In this project, we developed a video analysis system that can detect events of human falling.
The system receives video as input, scans each frame of the video, and then creates 17 key-points for each individual, each of which corresponds to a position of that person's body parts in that frame. This is done using the YOLOv7-POSE model.
For example
You can learn more about YOLOv7-POSE by reading this document.
We initially created an LSTM-based neural network that learned from a database of photos of humans that were categorized as "falling" and "not falling." We obtained roughly 500 images from the Internet for this purpose. After we used the data to train the model, we discovered that the network did not succeed in learning, and we got poor results using the test images.
After looking at the pictures, we found that some of them labeld as "falling" but contained multiple people who some of them were not actually falling (but only one of them) . Therefore, in order to improve our data, we created a tool that go through all of the data and extracted every person from each photo into a different photo. After that, we once again cleaned and tagged all of the new data.
Unfortunately, the model did not succeed in learning on the new data either.

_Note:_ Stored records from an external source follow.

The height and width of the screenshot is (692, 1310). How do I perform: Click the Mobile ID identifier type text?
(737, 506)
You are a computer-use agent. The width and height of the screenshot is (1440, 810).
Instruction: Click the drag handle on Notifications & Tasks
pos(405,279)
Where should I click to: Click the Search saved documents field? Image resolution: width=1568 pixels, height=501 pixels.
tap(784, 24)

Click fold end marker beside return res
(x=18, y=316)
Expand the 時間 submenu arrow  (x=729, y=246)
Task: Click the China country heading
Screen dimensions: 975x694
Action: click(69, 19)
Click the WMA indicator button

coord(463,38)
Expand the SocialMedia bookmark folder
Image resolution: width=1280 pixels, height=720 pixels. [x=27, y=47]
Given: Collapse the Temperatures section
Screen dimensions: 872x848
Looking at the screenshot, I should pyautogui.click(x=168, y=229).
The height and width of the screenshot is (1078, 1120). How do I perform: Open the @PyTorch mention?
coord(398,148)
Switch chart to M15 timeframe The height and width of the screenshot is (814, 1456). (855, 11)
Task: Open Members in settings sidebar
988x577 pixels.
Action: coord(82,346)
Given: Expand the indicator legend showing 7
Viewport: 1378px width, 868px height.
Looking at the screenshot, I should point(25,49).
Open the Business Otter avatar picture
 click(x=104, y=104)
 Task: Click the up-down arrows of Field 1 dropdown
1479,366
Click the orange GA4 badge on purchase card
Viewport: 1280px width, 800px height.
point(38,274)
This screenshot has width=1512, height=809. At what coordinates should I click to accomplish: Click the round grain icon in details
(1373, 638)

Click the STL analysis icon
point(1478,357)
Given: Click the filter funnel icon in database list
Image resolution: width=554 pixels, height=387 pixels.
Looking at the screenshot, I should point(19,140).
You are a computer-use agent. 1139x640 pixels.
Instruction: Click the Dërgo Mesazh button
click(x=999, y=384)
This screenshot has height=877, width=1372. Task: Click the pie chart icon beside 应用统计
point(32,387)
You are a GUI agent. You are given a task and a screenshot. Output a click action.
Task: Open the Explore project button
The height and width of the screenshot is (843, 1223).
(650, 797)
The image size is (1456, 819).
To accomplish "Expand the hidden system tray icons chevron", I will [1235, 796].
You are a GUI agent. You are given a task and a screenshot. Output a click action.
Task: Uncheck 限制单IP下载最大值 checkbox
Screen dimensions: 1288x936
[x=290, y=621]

The amount of the data, which contains approximately 500 photos, is likely the key factor in the network learning failure, but this is the only data that is available on the Internet.
The original image database can be found here, while the new image database we made can be found here.
We considered creating a straightforward if-else-based model that would detect a fall in accordance with logical conditions regarding the relative location of the body parts after the LSTM-based network failed to learn from our image library.
Using our own data, we tested our model, and the results were, in our opinion, pretty good, as follows:
Accuracy | Precision | Recall | F1 score |
---|---|---|---|
81.18% | 83.27% | 83.58% | 83.42% |
For the video analysis we used Nvidia's Tesla K80 GPU, the system analyzes the videos at a reasonable speed of 15Fps.
- Clone this repository into your drive
- Download the YOLOv7-POSE model into
Human-Fall-Detection
directory. - Install all the requirements with
pip install -r requirements.txt
video.py
: Run fall detection on videos filerealtime.py
: Run real-time fall detection via webcam
Examples of videos collected from the Internet and analyzed by our system are shown below.
These videos demonstrate how the model successfully and accurately recognizes human falls.
- Currently implementing real-time fall detection logic
- Short Term: Optimize the if-else-based model using a time-sliding window
- Long Term: Integrate a time-series model (e.g., LSTM) for more accurate detection
The fall detection logic uses the following parameters:
Parameter | Description |
---|---|
FPS |
Frames per second. Used to calculate time and velocity. |
WINDOW_SIZE |
Number of frames in each analysis window. Defines how many frames are used to evaluate pose changes. |
V_THRESH |
Threshold for center-of-mass velocity. Movements faster than this are considered potentially abnormal. |
DY_THRESH |
Threshold for vertical (Y-axis) displacement of the center of mass. |
ASPECT_RATIO_THRESH |
Threshold for change in aspect ratio (width/height) of the body. Indicates whether the body has become horizontal. |
These values can be configured via a .env
file.
If not provided, default values defined in the code will be used.
Note: This logic is still under development and subject to change as part of our ongoing implementation and validation process.
In order to alert human falls and save lives, the real-time system may be deployed and implemented in nursing homes, hospitals, and senior living facilities.